◆ Description of the task:
Would you print the material exactly, starting at its first line and ending at the line holding "Click the list"?

**** Entries provided ****

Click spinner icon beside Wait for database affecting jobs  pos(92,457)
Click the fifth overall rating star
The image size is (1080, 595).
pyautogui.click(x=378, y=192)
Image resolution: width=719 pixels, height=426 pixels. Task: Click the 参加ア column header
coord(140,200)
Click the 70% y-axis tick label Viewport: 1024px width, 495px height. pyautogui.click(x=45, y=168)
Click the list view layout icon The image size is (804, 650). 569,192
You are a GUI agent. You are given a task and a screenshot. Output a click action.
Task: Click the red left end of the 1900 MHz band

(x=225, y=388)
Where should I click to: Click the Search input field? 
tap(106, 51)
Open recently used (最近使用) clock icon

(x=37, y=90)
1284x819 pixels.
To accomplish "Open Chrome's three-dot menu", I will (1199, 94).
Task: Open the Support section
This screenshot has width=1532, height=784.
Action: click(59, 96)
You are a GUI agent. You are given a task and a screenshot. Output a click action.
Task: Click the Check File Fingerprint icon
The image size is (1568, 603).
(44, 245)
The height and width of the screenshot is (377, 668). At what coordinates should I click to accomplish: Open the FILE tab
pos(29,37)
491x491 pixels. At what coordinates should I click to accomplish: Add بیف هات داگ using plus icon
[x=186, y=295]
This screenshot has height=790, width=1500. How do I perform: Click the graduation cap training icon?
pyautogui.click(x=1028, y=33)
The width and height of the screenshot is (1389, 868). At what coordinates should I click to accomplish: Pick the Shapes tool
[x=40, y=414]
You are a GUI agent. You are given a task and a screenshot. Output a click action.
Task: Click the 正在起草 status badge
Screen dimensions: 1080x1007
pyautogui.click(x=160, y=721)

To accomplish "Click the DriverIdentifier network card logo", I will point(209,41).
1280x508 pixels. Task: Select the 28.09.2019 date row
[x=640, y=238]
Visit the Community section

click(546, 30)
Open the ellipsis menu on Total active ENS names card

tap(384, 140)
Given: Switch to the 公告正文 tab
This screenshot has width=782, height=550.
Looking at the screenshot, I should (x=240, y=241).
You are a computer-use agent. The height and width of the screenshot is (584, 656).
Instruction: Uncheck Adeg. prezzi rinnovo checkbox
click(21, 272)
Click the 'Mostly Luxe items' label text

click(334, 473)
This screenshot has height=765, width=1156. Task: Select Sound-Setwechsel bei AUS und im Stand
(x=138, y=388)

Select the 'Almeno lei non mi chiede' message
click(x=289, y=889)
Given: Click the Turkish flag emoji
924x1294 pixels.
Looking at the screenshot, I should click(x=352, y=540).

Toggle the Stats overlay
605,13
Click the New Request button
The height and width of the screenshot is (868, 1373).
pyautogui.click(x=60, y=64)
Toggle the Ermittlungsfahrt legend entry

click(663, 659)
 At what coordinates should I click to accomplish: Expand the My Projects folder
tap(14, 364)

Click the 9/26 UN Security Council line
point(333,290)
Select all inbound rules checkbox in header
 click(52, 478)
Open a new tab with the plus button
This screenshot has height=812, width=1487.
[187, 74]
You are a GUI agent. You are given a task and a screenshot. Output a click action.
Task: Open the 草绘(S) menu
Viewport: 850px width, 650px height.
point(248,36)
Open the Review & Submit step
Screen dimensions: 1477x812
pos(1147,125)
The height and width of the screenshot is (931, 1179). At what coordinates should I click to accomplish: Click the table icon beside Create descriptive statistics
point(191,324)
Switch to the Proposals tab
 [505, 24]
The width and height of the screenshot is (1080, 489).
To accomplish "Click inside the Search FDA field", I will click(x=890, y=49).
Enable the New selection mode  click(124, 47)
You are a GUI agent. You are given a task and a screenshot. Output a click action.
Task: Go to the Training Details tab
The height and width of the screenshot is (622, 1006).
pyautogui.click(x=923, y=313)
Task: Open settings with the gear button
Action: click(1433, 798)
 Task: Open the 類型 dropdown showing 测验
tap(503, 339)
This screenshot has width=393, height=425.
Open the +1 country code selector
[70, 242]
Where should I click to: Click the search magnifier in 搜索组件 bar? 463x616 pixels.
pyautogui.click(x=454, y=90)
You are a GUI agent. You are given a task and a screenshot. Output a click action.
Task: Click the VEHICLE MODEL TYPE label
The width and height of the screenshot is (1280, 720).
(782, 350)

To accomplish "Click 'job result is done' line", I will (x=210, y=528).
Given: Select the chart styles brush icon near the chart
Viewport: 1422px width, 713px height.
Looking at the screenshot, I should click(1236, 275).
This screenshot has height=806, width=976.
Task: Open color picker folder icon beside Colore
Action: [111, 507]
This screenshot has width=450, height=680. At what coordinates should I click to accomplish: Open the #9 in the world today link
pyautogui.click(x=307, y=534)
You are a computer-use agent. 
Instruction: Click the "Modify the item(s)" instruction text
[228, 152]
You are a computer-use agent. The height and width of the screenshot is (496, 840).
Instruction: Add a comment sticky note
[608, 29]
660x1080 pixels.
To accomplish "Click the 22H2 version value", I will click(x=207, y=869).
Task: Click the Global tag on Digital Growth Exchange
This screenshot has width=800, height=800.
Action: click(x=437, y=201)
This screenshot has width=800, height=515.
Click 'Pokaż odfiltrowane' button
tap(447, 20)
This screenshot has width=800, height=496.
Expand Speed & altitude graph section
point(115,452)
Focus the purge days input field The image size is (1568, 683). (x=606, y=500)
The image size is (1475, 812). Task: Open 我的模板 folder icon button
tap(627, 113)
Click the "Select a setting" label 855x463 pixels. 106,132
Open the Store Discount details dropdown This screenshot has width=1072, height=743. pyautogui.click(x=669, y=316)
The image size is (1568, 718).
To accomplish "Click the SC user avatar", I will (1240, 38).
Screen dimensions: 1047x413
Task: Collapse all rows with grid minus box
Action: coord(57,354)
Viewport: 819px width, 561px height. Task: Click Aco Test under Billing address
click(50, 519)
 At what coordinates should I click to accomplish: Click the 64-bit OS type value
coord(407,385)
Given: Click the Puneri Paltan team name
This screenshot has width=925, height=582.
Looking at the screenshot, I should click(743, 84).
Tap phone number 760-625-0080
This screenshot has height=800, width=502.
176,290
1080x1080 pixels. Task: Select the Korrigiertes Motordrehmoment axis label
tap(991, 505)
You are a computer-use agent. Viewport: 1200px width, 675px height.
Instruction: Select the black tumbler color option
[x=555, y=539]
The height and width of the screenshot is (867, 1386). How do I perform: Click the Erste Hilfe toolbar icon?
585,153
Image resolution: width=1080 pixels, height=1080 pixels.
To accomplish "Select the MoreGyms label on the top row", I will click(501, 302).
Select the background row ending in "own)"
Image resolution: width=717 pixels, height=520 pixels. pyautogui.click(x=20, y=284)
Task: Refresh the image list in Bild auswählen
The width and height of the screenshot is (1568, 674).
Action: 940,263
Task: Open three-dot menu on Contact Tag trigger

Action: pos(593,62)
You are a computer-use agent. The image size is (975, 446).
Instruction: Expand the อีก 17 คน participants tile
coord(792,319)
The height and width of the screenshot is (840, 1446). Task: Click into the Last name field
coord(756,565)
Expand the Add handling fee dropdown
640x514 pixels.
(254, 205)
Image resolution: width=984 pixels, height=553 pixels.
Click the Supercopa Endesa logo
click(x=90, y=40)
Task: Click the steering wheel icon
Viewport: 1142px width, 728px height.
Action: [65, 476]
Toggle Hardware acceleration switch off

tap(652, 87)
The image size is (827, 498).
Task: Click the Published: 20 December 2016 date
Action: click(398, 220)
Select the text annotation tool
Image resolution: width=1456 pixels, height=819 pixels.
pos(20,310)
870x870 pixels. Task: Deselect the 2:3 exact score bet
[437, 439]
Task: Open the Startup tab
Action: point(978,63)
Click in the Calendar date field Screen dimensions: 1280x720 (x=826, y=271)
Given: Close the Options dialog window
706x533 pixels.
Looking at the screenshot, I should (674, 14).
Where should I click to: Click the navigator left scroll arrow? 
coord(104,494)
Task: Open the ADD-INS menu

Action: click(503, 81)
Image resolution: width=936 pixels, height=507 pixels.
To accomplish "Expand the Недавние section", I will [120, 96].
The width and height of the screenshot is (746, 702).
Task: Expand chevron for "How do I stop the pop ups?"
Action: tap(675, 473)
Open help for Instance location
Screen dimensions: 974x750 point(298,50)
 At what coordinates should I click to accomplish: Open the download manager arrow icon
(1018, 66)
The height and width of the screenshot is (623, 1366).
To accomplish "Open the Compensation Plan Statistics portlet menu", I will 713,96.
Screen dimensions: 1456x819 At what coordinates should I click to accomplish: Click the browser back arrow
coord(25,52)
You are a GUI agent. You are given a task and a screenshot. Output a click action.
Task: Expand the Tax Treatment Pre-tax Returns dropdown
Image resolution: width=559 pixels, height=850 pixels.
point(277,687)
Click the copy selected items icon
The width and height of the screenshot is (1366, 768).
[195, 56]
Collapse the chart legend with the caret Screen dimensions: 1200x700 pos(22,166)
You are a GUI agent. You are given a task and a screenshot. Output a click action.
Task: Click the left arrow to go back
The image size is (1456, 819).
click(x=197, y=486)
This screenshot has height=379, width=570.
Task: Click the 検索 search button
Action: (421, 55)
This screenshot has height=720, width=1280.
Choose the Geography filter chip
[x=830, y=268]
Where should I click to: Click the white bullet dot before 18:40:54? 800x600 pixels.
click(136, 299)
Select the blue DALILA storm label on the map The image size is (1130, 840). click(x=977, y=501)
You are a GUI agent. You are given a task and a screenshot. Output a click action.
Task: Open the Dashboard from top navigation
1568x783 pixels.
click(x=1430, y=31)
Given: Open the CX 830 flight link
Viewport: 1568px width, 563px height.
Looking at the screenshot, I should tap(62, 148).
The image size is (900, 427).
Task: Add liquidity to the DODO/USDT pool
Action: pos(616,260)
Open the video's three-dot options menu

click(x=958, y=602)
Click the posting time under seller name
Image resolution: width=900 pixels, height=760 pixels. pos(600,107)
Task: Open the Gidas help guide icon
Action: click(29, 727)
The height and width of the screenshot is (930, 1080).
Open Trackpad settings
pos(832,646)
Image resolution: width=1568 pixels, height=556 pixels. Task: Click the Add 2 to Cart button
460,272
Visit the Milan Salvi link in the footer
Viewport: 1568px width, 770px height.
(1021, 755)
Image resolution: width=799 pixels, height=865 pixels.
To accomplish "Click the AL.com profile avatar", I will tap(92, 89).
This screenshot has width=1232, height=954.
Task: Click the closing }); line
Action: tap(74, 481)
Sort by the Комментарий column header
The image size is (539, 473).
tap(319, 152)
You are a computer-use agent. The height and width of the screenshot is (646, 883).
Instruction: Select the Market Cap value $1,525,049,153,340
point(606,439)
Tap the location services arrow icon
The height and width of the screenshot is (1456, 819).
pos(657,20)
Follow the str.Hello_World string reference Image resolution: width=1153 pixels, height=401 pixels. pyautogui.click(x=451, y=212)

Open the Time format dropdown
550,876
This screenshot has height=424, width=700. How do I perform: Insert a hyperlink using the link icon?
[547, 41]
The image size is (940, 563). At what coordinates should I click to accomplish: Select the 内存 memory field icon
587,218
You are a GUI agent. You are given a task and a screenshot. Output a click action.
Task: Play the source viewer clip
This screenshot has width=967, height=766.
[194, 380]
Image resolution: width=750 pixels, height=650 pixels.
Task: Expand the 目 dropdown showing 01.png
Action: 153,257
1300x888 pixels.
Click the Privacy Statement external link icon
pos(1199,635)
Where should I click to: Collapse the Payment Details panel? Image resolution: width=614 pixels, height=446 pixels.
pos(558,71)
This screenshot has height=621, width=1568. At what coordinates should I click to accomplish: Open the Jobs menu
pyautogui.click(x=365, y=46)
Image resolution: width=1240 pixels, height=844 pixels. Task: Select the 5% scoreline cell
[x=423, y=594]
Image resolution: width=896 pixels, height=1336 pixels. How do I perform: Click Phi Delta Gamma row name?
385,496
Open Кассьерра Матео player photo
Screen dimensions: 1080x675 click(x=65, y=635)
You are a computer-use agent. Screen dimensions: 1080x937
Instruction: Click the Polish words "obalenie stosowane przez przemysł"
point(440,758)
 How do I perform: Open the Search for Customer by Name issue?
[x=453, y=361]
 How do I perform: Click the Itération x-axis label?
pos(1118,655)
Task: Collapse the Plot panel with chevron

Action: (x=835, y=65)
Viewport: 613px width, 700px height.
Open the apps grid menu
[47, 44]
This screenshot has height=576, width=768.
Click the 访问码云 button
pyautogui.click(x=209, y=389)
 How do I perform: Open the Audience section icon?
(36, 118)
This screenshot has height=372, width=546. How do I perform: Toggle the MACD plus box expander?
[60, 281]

****

◆ Response below:
Click spinner icon beside Wait for database affecting jobs  pos(92,457)
Click the fifth overall rating star
The image size is (1080, 595).
pyautogui.click(x=378, y=192)
Image resolution: width=719 pixels, height=426 pixels. Task: Click the 参加ア column header
coord(140,200)
Click the 70% y-axis tick label Viewport: 1024px width, 495px height. pyautogui.click(x=45, y=168)
Click the list view layout icon The image size is (804, 650). 569,192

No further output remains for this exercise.